Guest Bloggers

About Dan Simpson: I’m a spoken word poet and compère, poetry projects and events organiser, workshop facilitator and writer. I was Canterbury Laureate 2013-14, and am currently Poet-in-Residence at Canterbury’s Roman Museum for the University of Kent, and at Knole House for the National Trust / Spread the Word. I was Poet-in-Residence at Waterloo Station for Transport for London, and have performed at major festivals, events, and venues around the UK. I deliver poetry and spoken word workshops for both young people and adults. My first collection of poetry is Applied Mathematics, published by Burning Eye Books, and my poems have featured on the BBC and London Underground.

My food memory is based in poetry too – getting a takeaway pizza delivered to Southbank Centre during a marathon 12 hour-solid overnight writing event for one of their festivals. Cold pizza has never tasted as good as it did at 5am, as the sun rose over the Thames and lightened up the sleeping city. My favourite food is Turkish and Greek – it’s a cuisine that seems to offer plenty of choice, variety, and flavour for a vegetarian. I can eat hummus everyday, and often do!

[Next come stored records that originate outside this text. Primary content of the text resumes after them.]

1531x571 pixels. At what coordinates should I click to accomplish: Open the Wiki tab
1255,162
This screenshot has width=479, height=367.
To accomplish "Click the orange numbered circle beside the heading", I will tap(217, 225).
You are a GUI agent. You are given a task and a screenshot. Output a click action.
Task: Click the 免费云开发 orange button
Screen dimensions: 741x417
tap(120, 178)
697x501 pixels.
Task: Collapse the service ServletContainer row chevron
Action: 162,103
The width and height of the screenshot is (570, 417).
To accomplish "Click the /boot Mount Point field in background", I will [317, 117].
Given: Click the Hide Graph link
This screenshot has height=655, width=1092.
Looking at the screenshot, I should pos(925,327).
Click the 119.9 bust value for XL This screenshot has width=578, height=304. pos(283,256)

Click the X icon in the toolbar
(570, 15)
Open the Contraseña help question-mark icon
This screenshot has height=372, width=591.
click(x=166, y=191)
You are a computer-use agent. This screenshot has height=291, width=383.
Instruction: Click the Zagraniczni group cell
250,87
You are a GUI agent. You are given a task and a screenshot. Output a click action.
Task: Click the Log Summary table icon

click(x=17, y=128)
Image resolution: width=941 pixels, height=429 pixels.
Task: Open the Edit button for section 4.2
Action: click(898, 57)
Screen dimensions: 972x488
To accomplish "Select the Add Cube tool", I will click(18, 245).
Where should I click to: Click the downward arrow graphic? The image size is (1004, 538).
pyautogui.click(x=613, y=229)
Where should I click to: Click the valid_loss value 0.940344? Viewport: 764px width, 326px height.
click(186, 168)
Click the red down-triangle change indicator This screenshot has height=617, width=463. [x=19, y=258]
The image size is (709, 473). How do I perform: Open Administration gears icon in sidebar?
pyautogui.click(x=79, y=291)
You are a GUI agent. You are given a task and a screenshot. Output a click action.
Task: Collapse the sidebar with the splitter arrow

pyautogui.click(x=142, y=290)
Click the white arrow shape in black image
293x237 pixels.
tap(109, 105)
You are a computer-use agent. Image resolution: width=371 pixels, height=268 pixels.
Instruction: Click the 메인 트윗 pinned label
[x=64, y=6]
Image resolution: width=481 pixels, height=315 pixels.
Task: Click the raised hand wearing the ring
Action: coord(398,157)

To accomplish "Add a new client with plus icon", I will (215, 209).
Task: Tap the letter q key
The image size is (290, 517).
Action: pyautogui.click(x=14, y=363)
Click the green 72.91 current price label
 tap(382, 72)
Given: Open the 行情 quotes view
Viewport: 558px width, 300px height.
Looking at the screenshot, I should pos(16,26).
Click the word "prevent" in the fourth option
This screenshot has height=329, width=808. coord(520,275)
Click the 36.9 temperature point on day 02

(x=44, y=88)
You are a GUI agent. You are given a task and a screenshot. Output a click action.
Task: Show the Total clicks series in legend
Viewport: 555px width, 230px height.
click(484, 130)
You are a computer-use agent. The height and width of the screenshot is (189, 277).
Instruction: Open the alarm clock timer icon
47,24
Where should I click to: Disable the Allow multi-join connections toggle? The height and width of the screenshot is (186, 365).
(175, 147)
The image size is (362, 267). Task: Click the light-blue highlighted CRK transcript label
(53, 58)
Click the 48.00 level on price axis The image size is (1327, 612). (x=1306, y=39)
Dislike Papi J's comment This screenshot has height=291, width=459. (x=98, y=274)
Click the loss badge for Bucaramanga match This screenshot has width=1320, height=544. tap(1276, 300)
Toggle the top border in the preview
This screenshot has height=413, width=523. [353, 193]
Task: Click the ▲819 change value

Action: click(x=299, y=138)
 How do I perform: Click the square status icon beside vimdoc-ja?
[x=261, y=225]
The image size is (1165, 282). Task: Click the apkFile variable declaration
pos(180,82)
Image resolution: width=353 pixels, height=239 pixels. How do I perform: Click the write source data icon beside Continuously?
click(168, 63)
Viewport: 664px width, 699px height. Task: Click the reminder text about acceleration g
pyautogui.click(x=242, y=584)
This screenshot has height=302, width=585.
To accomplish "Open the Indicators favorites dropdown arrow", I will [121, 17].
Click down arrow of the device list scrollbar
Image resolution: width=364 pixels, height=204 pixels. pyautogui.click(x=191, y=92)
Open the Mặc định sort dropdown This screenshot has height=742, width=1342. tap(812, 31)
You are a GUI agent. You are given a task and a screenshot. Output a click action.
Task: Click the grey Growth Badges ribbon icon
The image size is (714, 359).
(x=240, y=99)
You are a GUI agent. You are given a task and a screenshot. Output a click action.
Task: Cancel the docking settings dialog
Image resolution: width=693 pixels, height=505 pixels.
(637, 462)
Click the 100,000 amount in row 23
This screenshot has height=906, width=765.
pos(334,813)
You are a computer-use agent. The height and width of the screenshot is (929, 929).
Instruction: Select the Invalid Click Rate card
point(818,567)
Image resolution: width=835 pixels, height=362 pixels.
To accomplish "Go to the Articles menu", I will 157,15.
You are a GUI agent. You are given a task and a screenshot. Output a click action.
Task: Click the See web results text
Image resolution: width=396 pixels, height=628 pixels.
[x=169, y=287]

About Martyn Allen: ( Employed as a Research Fellow by the University of Reading, I work full time on a Leverhulme-funded study called the Rural Settlement of Roman Britain project. I specialise in zooarchaeology (the posh word for the study of animal bones) and my research focusses on the role of agricultural communities, their patterns of farming and wider land-use, including hunting and other forms of wild resource exploitation, within the Romano-British countryside. For further information about our project or specifically about my research, please check out the links below.

Favourite food is curry – it makes me happy!

Earliest food memory is sprinkling the salt sachet into a packet of Smith’s Salt’n’Shake whilst standing under a tree in a pub garden (crisps, trees and pubs all continue to make me happy!)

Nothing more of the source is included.